Chromebooks come in a bewildering array of options. Sometimes even trying to decide which options to get on a single model can be overwhelming. I have to use a spreadsheet to keep it all straight, but you shouldn’t have to, so here’s some broad specs to keep in mind when choosing a Chromebook.
Processor: Chromebooks use half a dozen different processors, most of which you’ve probably never heard of. There’s a reason for that: They’re slow. After trying out plenty of Intel Celeron-based machines (usually labeled N4000), my recommendation is to go with something more powerful if you can afford it. The next step up from the Celeron is the Core m3, which is the best choice for most people. If you want a more powerful, futureproof machine, get an i3 or i5 chip.

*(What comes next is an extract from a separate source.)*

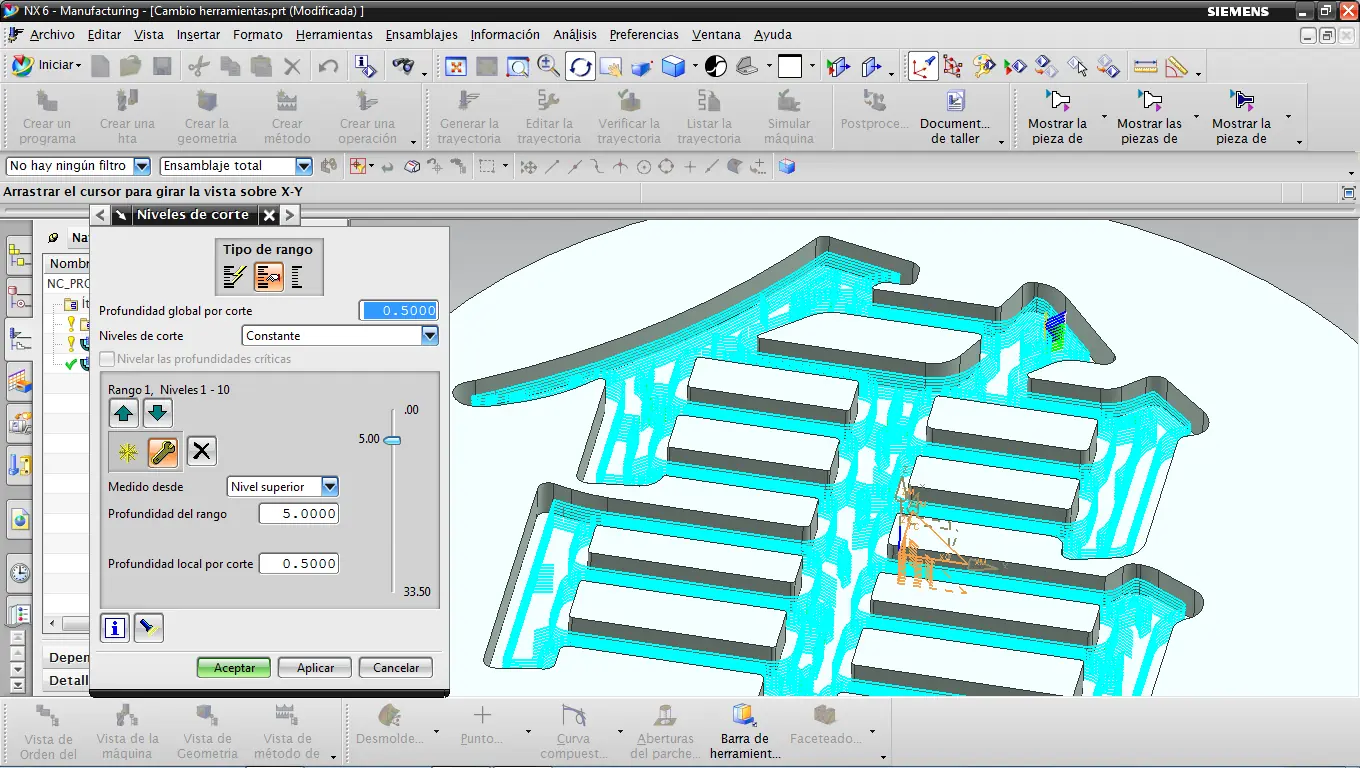Select the automatic range type option
Image resolution: width=1360 pixels, height=768 pixels.
[236, 277]
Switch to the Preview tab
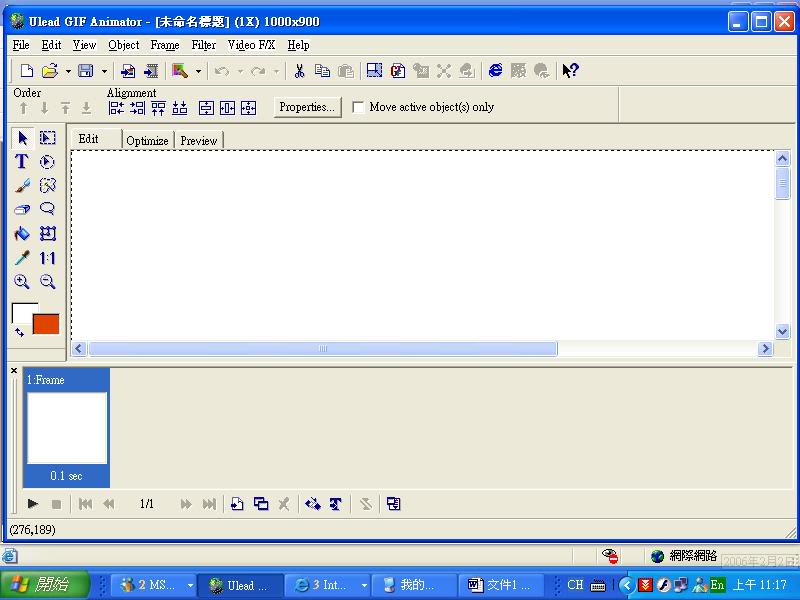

RAM: Get 8 gigabytes if you can afford it, especially if you plan to run any Android applications. When I’ve experienced severe slow-downs and glitches it’s almost always been using Android apps on Chromebooks with only 4 gigabytes of RAM.
Screen: Get an IPS LCD display. There are still a few low-end models out there with crappier TN LCD displays that you should avoid. Your pixel resolution depends on size. I have used (and recommend) some 11-inch Chromebooks that have 720p displays. Because those screens are squeezed into a small form factor, I find them acceptably sharp, but of course a 1080p screen will be much nicer.
Ports: Most things you do on a Chromebook are cloud-based, so you don’t really need to worry too much about ports. You might want something that charges through a USB-C port if you’d like to be able to run your Chromebook off a portable battery/charger, but unfortunately USB-C is really only available in higher-priced models. It also helps to have a MicroSD slot for expanded storage, but that’s also not widely available.